**Task instructions**
What is needed is an exact copy of the records below, without the pictures.

(Extracted data entries)
+++

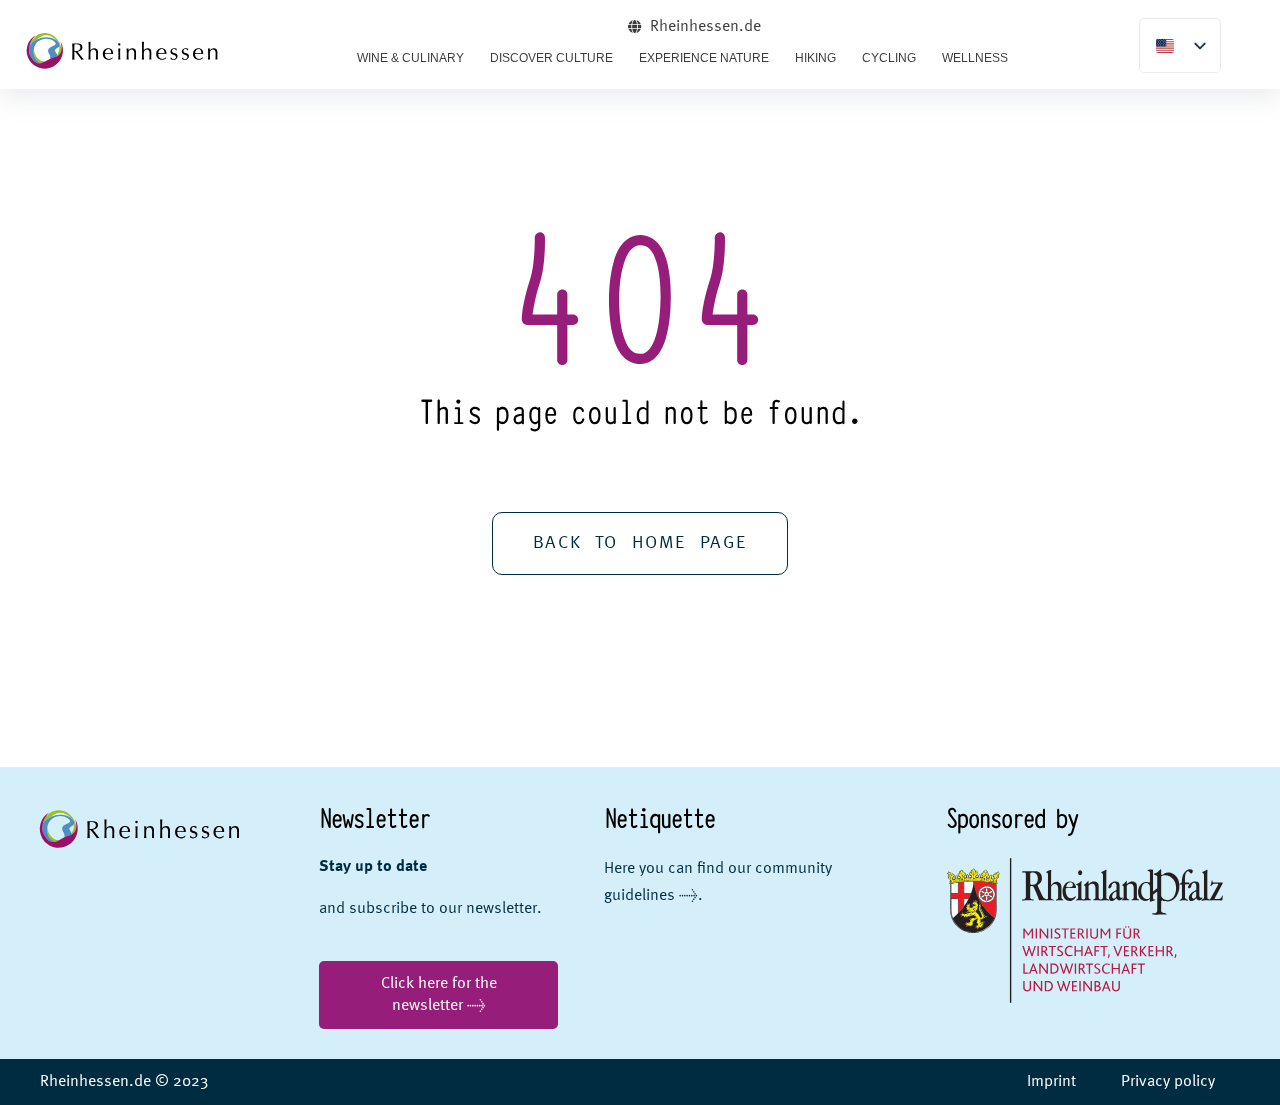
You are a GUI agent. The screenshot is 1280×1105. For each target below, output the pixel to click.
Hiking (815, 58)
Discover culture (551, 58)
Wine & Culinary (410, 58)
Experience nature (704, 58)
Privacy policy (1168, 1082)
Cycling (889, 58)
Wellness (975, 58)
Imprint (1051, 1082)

+++

**Solved exercise**
You are a GUI agent. The screenshot is 1280×1105. For each target below, output the pixel to click.
Hiking (815, 58)
Discover culture (551, 58)
Wine & Culinary (410, 58)
Experience nature (704, 58)
Privacy policy (1168, 1082)
Cycling (889, 58)
Wellness (975, 58)
Imprint (1051, 1082)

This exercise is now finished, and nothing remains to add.